- _PROBLEM_: Begin at the line below that contains "Select Sort by dates option". Repeat it and all remaining lines of the records exactly.

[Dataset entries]
┌──

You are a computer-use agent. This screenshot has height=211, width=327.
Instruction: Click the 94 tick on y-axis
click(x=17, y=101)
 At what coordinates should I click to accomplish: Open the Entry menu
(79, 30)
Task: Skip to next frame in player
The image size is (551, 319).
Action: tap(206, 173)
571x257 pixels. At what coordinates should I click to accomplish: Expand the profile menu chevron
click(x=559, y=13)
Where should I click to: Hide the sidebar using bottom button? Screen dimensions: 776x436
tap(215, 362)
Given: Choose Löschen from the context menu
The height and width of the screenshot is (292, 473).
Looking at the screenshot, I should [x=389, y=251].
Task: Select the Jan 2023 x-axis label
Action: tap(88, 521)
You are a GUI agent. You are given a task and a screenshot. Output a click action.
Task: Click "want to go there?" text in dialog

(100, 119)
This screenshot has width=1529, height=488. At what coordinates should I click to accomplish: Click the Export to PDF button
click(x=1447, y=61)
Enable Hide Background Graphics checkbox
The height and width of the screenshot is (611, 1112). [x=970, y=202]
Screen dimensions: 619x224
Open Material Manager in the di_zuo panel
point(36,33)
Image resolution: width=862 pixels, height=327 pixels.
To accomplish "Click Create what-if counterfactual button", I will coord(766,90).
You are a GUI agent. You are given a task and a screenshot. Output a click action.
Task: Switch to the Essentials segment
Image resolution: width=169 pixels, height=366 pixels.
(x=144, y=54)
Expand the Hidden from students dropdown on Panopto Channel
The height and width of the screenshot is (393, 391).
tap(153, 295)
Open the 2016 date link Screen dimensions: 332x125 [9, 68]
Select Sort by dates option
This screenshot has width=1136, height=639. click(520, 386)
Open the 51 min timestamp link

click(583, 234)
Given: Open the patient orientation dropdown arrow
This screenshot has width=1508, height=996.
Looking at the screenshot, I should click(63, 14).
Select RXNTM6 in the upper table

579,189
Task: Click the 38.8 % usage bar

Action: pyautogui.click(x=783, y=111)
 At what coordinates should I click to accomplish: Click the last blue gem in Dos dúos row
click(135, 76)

└──

- _ANSWER TO THIS TASK_:
Select Sort by dates option
This screenshot has width=1136, height=639. click(520, 386)
Open the 51 min timestamp link

click(583, 234)
Given: Open the patient orientation dropdown arrow
This screenshot has width=1508, height=996.
Looking at the screenshot, I should click(63, 14).
Select RXNTM6 in the upper table

579,189
Task: Click the 38.8 % usage bar

Action: pyautogui.click(x=783, y=111)
 At what coordinates should I click to accomplish: Click the last blue gem in Dos dúos row
click(135, 76)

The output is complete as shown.